This post is sponsored by the Egg Nutrition Center. All opinions are my own, and you can be sure that I only work with brands I truly believe in.
November is American Diabetes Month, and diabetes is a big issue in our country. According to the CDC’s 2017 report, 30.3 million Americans have diabetes. That’s 9.4% of the population! The American Diabetes Association recommends that people with diabetes eat a balanced diet, including vegetables, fruits, whole grains, low-fat dairy and lean protein, which is basically the way we should all be eating. In working with clients with diabetes and prediabetes in my counseling job, I am always reminding people to be sure to fill up on vegetables and include a source of protein at each meal and snack.

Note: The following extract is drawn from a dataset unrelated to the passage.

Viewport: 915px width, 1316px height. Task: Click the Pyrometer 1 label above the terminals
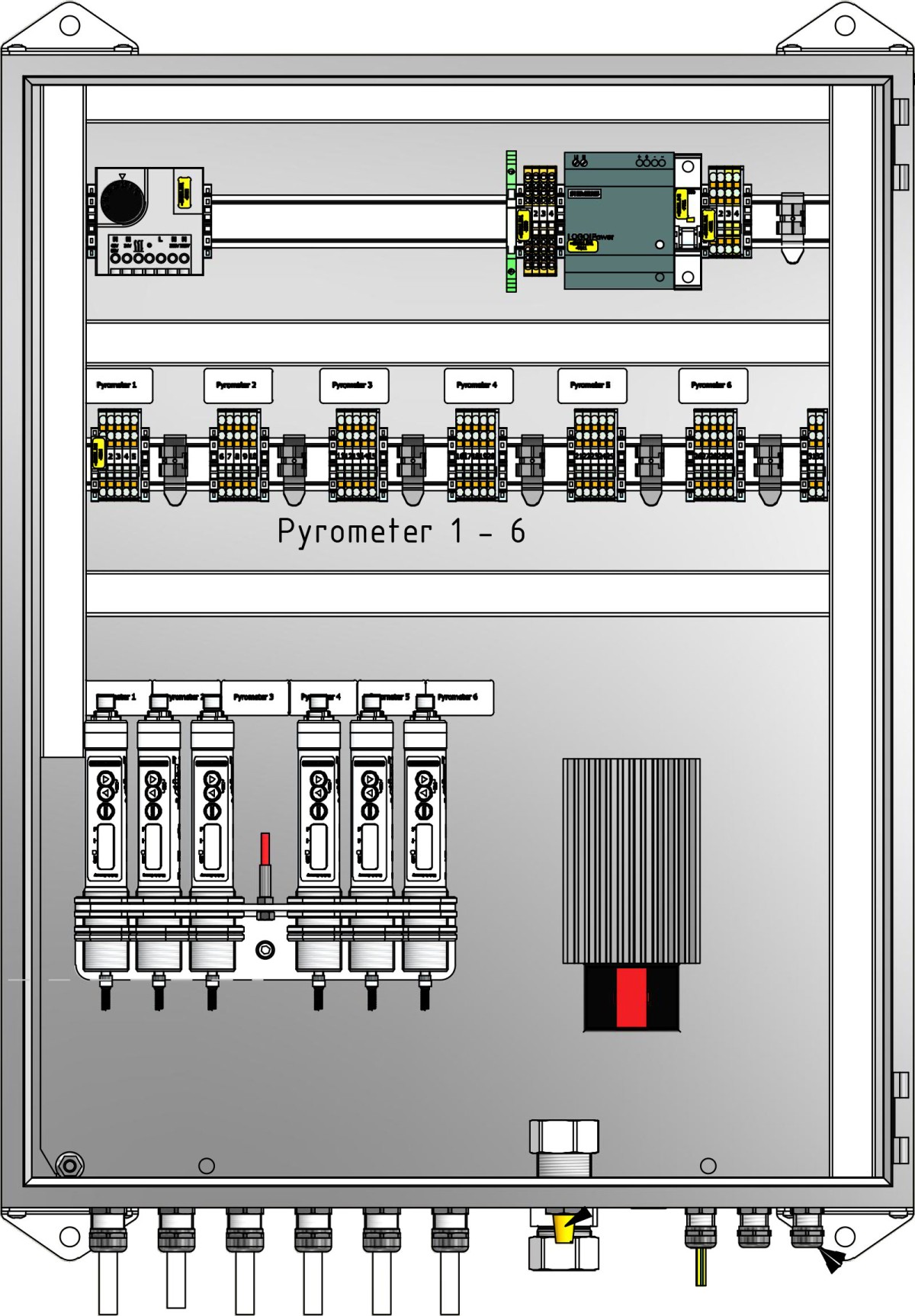(118, 386)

Pairing carbohydrate intake with a source of protein helps to slow the absorption of the sugar into your blood stream, resulting in a slower, more steady rise and fall in your blood sugar, rather than a quick spike. With 6 grams of protein per large egg and all nine essential amino acids, eggs are a convenient and budget-friendly protein to incorporate into a diabetic diet. Research shows that eggs may have a positive effect on risk factors associated with type 2 diabetes, and eggs have been shown to increase feelings of fullness during the day, and that can help people to eat less.
Eggs are a great way to start the day at breakfast, but they don’t have to be only for breakfast. I love incorporating hard-boiled eggs into my packed lunches during the week because they can be made in advance, and they’re so versatile. You can put them on a salad, enjoy on top of a bowl with veggies and whole grains, or make egg salad with nonfat plain Greek yogurt and light mayonnaise.
This fall salad features a hefty serving of fiber-rich vegetables, along with one of my favorite fall fruits, apples. The dressing is made with low-fat plain Greek yogurt, rather than a mayonnaise base, reducing the calories and saturated fat while boosting healthy nutrients, including protein, calcium, and Vitamin D. A hard-boiled egg adds quality protein. (Click here for Tips on How to Hard-Boil Eggs.)
Make the dressing and assemble to salads in portable containers for a packable lunch option. Pack the dressing in a small separate container to keep everything fresh.
Combine yogurt, Dijon mustard, honey, lemon juice, salt, celery seed, and pepper in a medium bowl, whisking to combine. While whisking, slowly drizzle in olive oil until well blended. Set aside or refrigerate up to 3 days.
Combine romaine lettuce, apple, carrot, and celery in a large bowl. Drizzle with desired amount of dressing, tossing to coat. Divide evenly among 4 plates, and top each salad with egg, and walnuts.